Ice Road Truckers – The camera follows a group of truck drivers in northern Canada and Alaska — in winter.  I’ve been to northern Canada, and the place is so full of nothing even Google doesn’t go there.  Calling it “tedious” is wildly optimistic.  The cameraman’s job is to film somebody driving a truck, hour after hour, through this white wasteland — on the off chance that something will go wrong.  That anything will go wrong.  Please, God!  Break something!  At kilometre 300, he can’t feel his bum anymore.  At kilometre 600, he’s convinced he’s trapped in The Matrix, and by kilometre 1000, he’s praying for a polar bear to come and eat him.  Nowhere in the history of entertainment has one person so completely wished for disaster to befall another human being than on the set of Ice Road Truckers.
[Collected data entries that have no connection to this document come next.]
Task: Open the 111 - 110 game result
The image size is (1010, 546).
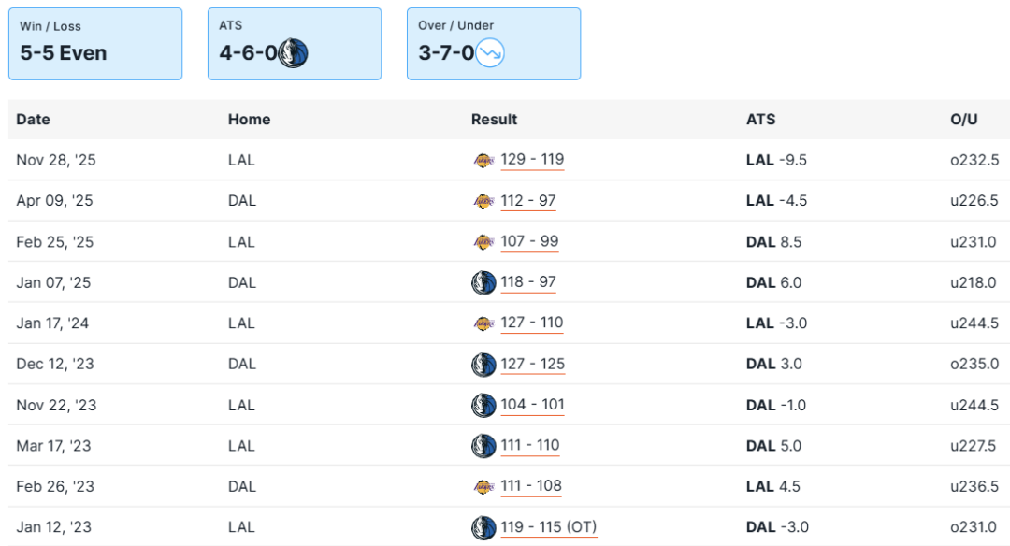Action: click(530, 446)
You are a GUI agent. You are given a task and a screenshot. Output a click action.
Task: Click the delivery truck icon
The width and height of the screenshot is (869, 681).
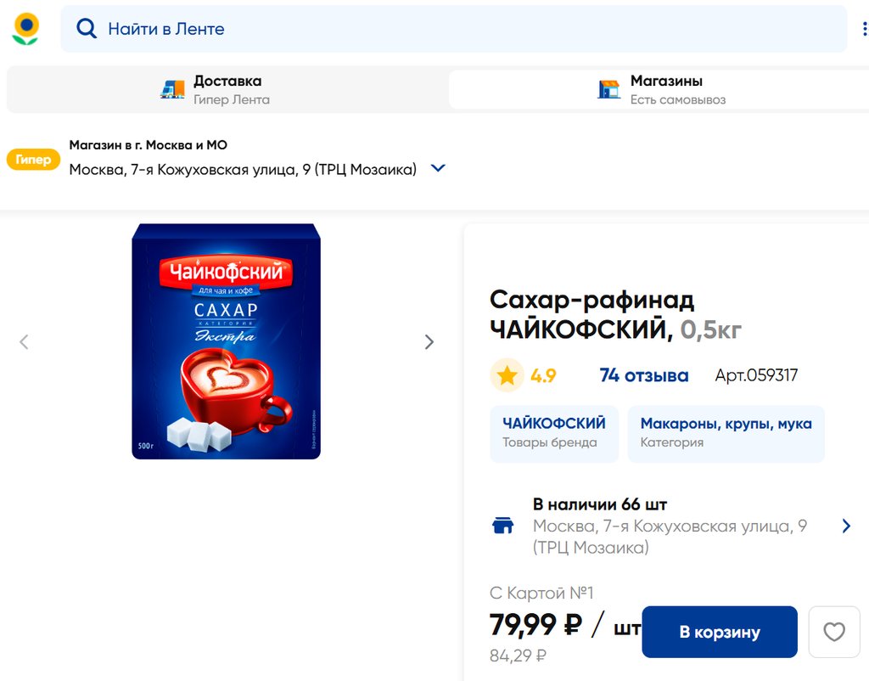coord(172,89)
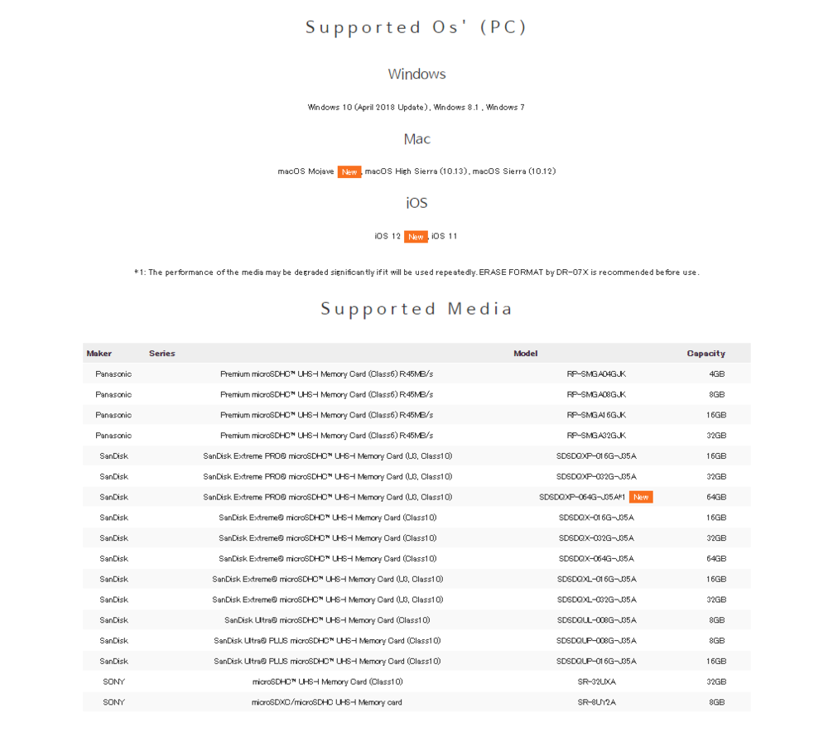The image size is (828, 737).
Task: Click model SR-32UXA in the SONY row
Action: 596,682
Swamp People — The camera follows a group of ‘hunters” who find and kill alligators.  What possible enticement would convince anybody to go and film that?
Wanted:  Experienced camera person to travel to a disease-invested swamp, get into an itty-bitty boat with a couple of hillbillies, and film them attacking gigantic piss-off alligators.  Good balance an asset.  Lack of imagination a plus.  Malaria, typhus, cholera, hepatitis A, B and C, yellow fever and rabies shots required.  Preference given to orphans and idiots and anybody who hasn’t seen the movie Deliverance.

And the granddaddy of them all:

Deadliest Catch — The camera follows crab fishermen in the Bering Sea — in January.  Commercial fishing is one of the most dangerous occupations on the planet.  People die doing this stuff — frequently — when they’re holding on with both hands.  Imagine standing in the middle of an iceberg-cold ocean, pointing a camera at a 10 metre wave that’s about to drown you, the stupid little boat you’re standing on, and anyone else not smart enough to be on dry land.  What would you be thinking?  “Wow, those four years of film school are really going to pay off now!”

So, even though I don’t watch it, I tip my hat to Reality TV — if only for the person working the camera.  I’d pay money to eyeball that guy.